----- Selected excerpt

Editorial Creative Commons, CC-BY
Brenda Milner: 100 Years from The Birthday
*Corresponding author: SO Eresko, Saint-Petersburg State University, 199034, St. Petersburg, Universitetskaya Emb, Russia.
Received: February 01, 2019; Published: February 14, 2019
DOI: 10.34297/AJBSR.2019.01.000522
Editorial
(Figure 1) “If you find real temptation, real excitement somewhere else, don’t be afraid to change”- Brenda Milner
Brenda Milner is a renowned British-Canadian neuropsychologist known as “the founder of neuropsychology”. She was born about 100 years ago, and as a Cambridge graduate, she started her research carreer of a neurobiologist and psychologist in 1940s. Her comprehensive contribution to the development of clinical neuropsychology thereafter was marked by several awards including the Balzan Prize for Cognitive Neuroscience in 2009 and the Kavli Prize in Neuroscience in 2014 (shared with Marcus Raichle and John O’Keefe), as well as memberships in the Royal Society of London, the Royal Society of Canada and the National Academy of Sciences. She holds more than 20 honorary degrees at universities across Europe, Canada and the USA. Currently, Brenda Milner keeps working as a professor in the Department of Neurology and Neurosurgery at McGill University (Montreal, Canada) and a professor of Psychology at the Montreal Neurological Institute with her research mainly focused on the inter-hemispheric interactions [1-5].
One of important contributions in neuropsychology by Brenda Milner was brought to the study of mechanisms of memory worsening in elderly. Due to the fact that most diseases associated with aging are characterized by memory disorders, this topic finds its high importance in the studies of gerontology. Working with patients who suffered the brain lobes removal, Brenda Milner received many new data on the complex and hierarchical organization of memory mechanisms in the brain. A unique case of an 86-year-old patient M.P. showed the brain changes due to lobectomy to remain stable for dozens of years. Neuropsychological methods have shown that in her 86 years, the patient with lobectomy was in no way inferior to her peers. Minor violations of verbal memory have been preserved throughout life without any deterioration [6-8]. This long-term and rather interesting study is described in detail in the present article (Figure 2).

----------
----- Information provided

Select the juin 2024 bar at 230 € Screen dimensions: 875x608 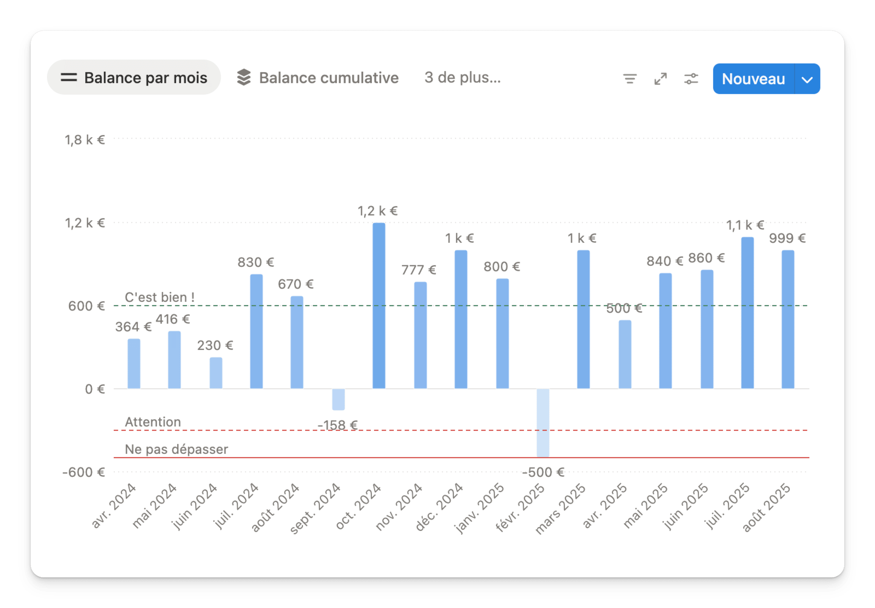click(216, 373)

----------

Aim of the exercise: From the editorial on Brenda Milner, list every body in which she is said to hold membership.

Task response:
- Royal Society of London
- Royal Society of Canada
- National Academy of Sciences